_TASK DETAILS_: Below are entries; output exactly the lines from the one with "Click the 保单号 value input field" to the one with "Given: Select the", both included, and nothing else.

_INFORMATION PROVIDED_:
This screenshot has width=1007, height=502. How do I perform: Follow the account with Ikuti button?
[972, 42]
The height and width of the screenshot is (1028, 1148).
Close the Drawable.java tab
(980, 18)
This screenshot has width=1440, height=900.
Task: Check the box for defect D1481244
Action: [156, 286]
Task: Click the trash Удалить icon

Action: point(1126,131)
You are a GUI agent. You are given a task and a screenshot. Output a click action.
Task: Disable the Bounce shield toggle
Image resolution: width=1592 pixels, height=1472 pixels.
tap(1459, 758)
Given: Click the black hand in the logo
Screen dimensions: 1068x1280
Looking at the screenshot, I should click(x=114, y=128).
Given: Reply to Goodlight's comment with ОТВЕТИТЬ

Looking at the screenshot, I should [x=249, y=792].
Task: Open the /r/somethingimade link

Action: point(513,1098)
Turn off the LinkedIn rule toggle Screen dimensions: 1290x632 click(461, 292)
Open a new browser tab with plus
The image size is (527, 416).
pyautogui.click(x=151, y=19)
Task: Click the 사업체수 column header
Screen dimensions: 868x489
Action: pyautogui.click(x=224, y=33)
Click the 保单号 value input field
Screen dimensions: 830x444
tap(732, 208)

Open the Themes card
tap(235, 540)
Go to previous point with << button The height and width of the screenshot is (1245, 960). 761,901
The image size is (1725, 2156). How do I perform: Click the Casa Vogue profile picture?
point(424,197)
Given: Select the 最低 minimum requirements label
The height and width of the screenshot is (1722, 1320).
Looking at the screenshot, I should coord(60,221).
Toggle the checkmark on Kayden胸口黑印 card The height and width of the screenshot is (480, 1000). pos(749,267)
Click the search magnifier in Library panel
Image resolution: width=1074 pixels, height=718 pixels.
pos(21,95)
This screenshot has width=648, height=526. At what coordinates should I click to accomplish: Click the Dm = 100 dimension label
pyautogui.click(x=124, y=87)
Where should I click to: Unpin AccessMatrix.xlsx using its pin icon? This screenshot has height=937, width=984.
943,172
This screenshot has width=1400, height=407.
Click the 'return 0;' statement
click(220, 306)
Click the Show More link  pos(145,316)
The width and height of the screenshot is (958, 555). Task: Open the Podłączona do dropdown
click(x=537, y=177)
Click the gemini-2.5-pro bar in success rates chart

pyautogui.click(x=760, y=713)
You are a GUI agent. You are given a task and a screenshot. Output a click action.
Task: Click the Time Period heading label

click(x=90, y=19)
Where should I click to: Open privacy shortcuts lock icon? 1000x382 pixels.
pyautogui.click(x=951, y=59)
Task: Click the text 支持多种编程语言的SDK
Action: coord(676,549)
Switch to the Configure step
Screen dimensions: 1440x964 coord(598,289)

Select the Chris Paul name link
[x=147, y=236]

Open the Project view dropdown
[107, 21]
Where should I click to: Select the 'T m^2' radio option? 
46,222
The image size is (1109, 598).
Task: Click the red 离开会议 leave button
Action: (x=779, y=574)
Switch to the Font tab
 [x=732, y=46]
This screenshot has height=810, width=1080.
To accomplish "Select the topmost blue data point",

_EXERCISE ANSWER_:
Click the 保单号 value input field
Screen dimensions: 830x444
tap(732, 208)

Open the Themes card
tap(235, 540)
Go to previous point with << button The height and width of the screenshot is (1245, 960). 761,901
The image size is (1725, 2156). How do I perform: Click the Casa Vogue profile picture?
point(424,197)
Given: Select the 最低 minimum requirements label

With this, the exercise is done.